Your objective
Write out every entry below word for word, with no changes.

Records for this exercise
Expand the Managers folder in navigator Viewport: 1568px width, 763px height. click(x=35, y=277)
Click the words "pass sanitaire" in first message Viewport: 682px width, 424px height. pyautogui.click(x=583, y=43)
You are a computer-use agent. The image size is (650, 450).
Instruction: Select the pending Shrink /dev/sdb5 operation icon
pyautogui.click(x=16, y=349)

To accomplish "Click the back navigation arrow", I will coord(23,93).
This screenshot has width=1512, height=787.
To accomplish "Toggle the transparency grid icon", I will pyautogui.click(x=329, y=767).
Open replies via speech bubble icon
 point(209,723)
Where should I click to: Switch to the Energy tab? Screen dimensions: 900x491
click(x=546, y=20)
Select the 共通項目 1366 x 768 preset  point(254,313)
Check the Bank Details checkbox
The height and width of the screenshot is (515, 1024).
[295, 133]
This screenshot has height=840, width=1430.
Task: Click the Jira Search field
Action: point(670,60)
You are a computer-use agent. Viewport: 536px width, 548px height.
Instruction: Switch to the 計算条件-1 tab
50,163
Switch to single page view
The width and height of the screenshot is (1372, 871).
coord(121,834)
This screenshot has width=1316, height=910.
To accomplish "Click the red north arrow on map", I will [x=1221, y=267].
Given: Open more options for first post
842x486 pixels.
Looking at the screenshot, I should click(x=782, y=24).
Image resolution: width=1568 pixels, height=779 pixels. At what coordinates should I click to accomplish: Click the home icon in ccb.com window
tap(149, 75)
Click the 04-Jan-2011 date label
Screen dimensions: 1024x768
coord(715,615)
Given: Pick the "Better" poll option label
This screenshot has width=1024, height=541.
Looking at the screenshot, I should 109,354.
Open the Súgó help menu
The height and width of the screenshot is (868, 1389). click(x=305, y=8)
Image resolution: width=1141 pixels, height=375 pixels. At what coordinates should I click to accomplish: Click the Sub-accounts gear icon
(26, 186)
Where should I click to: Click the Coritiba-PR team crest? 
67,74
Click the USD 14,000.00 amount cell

Answer to the task
Expand the Managers folder in navigator Viewport: 1568px width, 763px height. click(x=35, y=277)
Click the words "pass sanitaire" in first message Viewport: 682px width, 424px height. pyautogui.click(x=583, y=43)
You are a computer-use agent. The image size is (650, 450).
Instruction: Select the pending Shrink /dev/sdb5 operation icon
pyautogui.click(x=16, y=349)

To accomplish "Click the back navigation arrow", I will coord(23,93).
This screenshot has width=1512, height=787.
To accomplish "Toggle the transparency grid icon", I will pyautogui.click(x=329, y=767).
Open replies via speech bubble icon
 point(209,723)
Where should I click to: Switch to the Energy tab? Screen dimensions: 900x491
click(x=546, y=20)
Select the 共通項目 1366 x 768 preset  point(254,313)
Check the Bank Details checkbox
The height and width of the screenshot is (515, 1024).
[295, 133]
This screenshot has height=840, width=1430.
Task: Click the Jira Search field
Action: point(670,60)
You are a computer-use agent. Viewport: 536px width, 548px height.
Instruction: Switch to the 計算条件-1 tab
50,163
Switch to single page view
The width and height of the screenshot is (1372, 871).
coord(121,834)
This screenshot has width=1316, height=910.
To accomplish "Click the red north arrow on map", I will [x=1221, y=267].
Given: Open more options for first post
842x486 pixels.
Looking at the screenshot, I should click(x=782, y=24).
Image resolution: width=1568 pixels, height=779 pixels. At what coordinates should I click to accomplish: Click the home icon in ccb.com window
tap(149, 75)
Click the 04-Jan-2011 date label
Screen dimensions: 1024x768
coord(715,615)
Given: Pick the "Better" poll option label
This screenshot has width=1024, height=541.
Looking at the screenshot, I should 109,354.
Open the Súgó help menu
The height and width of the screenshot is (868, 1389). click(x=305, y=8)
Image resolution: width=1141 pixels, height=375 pixels. At what coordinates should I click to accomplish: Click the Sub-accounts gear icon
(26, 186)
Where should I click to: Click the Coritiba-PR team crest? 
67,74
Click the USD 14,000.00 amount cell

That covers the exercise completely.